▶ **Target position records**:
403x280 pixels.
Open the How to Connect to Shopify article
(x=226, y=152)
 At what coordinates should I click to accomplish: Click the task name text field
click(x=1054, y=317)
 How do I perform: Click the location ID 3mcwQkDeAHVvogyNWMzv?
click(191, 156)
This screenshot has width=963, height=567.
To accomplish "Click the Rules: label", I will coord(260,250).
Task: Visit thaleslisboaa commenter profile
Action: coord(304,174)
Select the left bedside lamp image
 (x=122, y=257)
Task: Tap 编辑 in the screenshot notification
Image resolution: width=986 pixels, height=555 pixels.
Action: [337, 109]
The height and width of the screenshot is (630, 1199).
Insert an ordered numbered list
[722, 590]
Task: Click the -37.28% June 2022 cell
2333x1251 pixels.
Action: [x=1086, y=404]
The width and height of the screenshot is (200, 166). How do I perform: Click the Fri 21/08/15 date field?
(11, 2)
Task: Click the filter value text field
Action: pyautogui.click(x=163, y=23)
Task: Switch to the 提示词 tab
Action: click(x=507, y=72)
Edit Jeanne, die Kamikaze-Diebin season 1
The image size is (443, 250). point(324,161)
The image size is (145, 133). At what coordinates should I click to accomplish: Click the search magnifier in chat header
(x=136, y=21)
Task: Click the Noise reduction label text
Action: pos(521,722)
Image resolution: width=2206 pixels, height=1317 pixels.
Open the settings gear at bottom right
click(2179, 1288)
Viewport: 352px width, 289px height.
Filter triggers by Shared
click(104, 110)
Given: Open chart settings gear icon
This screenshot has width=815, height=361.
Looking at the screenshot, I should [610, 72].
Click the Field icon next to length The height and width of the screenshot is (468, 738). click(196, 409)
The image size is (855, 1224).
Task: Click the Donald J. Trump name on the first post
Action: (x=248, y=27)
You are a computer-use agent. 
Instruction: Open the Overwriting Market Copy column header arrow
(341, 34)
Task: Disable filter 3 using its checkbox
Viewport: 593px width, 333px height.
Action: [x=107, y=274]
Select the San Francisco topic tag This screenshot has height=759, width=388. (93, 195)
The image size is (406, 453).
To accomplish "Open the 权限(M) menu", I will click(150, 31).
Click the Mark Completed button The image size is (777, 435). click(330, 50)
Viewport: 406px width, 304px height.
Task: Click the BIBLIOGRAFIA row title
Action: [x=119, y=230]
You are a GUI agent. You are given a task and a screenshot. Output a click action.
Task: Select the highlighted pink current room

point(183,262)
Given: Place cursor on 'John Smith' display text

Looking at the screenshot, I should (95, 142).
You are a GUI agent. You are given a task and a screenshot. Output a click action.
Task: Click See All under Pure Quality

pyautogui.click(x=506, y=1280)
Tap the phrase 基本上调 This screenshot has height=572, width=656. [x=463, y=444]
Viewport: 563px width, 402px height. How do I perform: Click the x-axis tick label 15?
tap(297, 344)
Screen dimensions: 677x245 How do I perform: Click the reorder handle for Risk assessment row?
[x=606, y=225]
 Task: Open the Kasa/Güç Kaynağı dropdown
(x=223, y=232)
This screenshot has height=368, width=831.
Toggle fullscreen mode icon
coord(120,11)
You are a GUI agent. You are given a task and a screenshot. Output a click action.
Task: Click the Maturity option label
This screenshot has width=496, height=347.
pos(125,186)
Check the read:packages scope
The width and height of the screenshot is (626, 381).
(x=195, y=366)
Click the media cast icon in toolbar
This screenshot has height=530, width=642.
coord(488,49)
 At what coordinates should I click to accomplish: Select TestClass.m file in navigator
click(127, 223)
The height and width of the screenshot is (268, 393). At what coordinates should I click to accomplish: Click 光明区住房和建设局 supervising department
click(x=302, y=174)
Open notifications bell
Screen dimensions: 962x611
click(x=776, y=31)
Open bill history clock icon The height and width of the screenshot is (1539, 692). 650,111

▶ **PROBLEM TO SOLVE**: Can you rewrite the entries above with "pixels" swapped for "px" and everything else left as it is?

▶ **ANSWER BELOW**:
403x280 px.
Open the How to Connect to Shopify article
(x=226, y=152)
 At what coordinates should I click to accomplish: Click the task name text field
click(x=1054, y=317)
 How do I perform: Click the location ID 3mcwQkDeAHVvogyNWMzv?
click(191, 156)
This screenshot has width=963, height=567.
To accomplish "Click the Rules: label", I will coord(260,250).
Task: Visit thaleslisboaa commenter profile
Action: coord(304,174)
Select the left bedside lamp image
 (x=122, y=257)
Task: Tap 编辑 in the screenshot notification
Image resolution: width=986 px, height=555 px.
Action: [337, 109]
The height and width of the screenshot is (630, 1199).
Insert an ordered numbered list
[722, 590]
Task: Click the -37.28% June 2022 cell
2333x1251 px.
Action: [x=1086, y=404]
The width and height of the screenshot is (200, 166). How do I perform: Click the Fri 21/08/15 date field?
(11, 2)
Task: Click the filter value text field
Action: pyautogui.click(x=163, y=23)
Task: Switch to the 提示词 tab
Action: click(x=507, y=72)
Edit Jeanne, die Kamikaze-Diebin season 1
The image size is (443, 250). point(324,161)
The image size is (145, 133). At what coordinates should I click to accomplish: Click the search magnifier in chat header
(x=136, y=21)
Task: Click the Noise reduction label text
Action: pos(521,722)
Image resolution: width=2206 px, height=1317 px.
Open the settings gear at bottom right
click(2179, 1288)
Viewport: 352px width, 289px height.
Filter triggers by Shared
click(104, 110)
Given: Open chart settings gear icon
This screenshot has width=815, height=361.
Looking at the screenshot, I should [610, 72].
Click the Field icon next to length The height and width of the screenshot is (468, 738). click(196, 409)
The image size is (855, 1224).
Task: Click the Donald J. Trump name on the first post
Action: (x=248, y=27)
You are a computer-use agent. 
Instruction: Open the Overwriting Market Copy column header arrow
(341, 34)
Task: Disable filter 3 using its checkbox
Viewport: 593px width, 333px height.
Action: [x=107, y=274]
Select the San Francisco topic tag This screenshot has height=759, width=388. (93, 195)
The image size is (406, 453).
To accomplish "Open the 权限(M) menu", I will click(150, 31).
Click the Mark Completed button The image size is (777, 435). click(330, 50)
Viewport: 406px width, 304px height.
Task: Click the BIBLIOGRAFIA row title
Action: [x=119, y=230]
You are a GUI agent. You are given a task and a screenshot. Output a click action.
Task: Select the highlighted pink current room

point(183,262)
Given: Place cursor on 'John Smith' display text

Looking at the screenshot, I should (95, 142).
You are a GUI agent. You are given a task and a screenshot. Output a click action.
Task: Click See All under Pure Quality

pyautogui.click(x=506, y=1280)
Tap the phrase 基本上调 This screenshot has height=572, width=656. [x=463, y=444]
Viewport: 563px width, 402px height. How do I perform: Click the x-axis tick label 15?
tap(297, 344)
Screen dimensions: 677x245 How do I perform: Click the reorder handle for Risk assessment row?
[x=606, y=225]
 Task: Open the Kasa/Güç Kaynağı dropdown
(x=223, y=232)
This screenshot has height=368, width=831.
Toggle fullscreen mode icon
coord(120,11)
You are a GUI agent. You are given a task and a screenshot. Output a click action.
Task: Click the Maturity option label
This screenshot has width=496, height=347.
pos(125,186)
Check the read:packages scope
The width and height of the screenshot is (626, 381).
(x=195, y=366)
Click the media cast icon in toolbar
This screenshot has height=530, width=642.
coord(488,49)
 At what coordinates should I click to accomplish: Select TestClass.m file in navigator
click(127, 223)
The height and width of the screenshot is (268, 393). At what coordinates should I click to accomplish: Click 光明区住房和建设局 supervising department
click(x=302, y=174)
Open notifications bell
Screen dimensions: 962x611
click(x=776, y=31)
Open bill history clock icon The height and width of the screenshot is (1539, 692). 650,111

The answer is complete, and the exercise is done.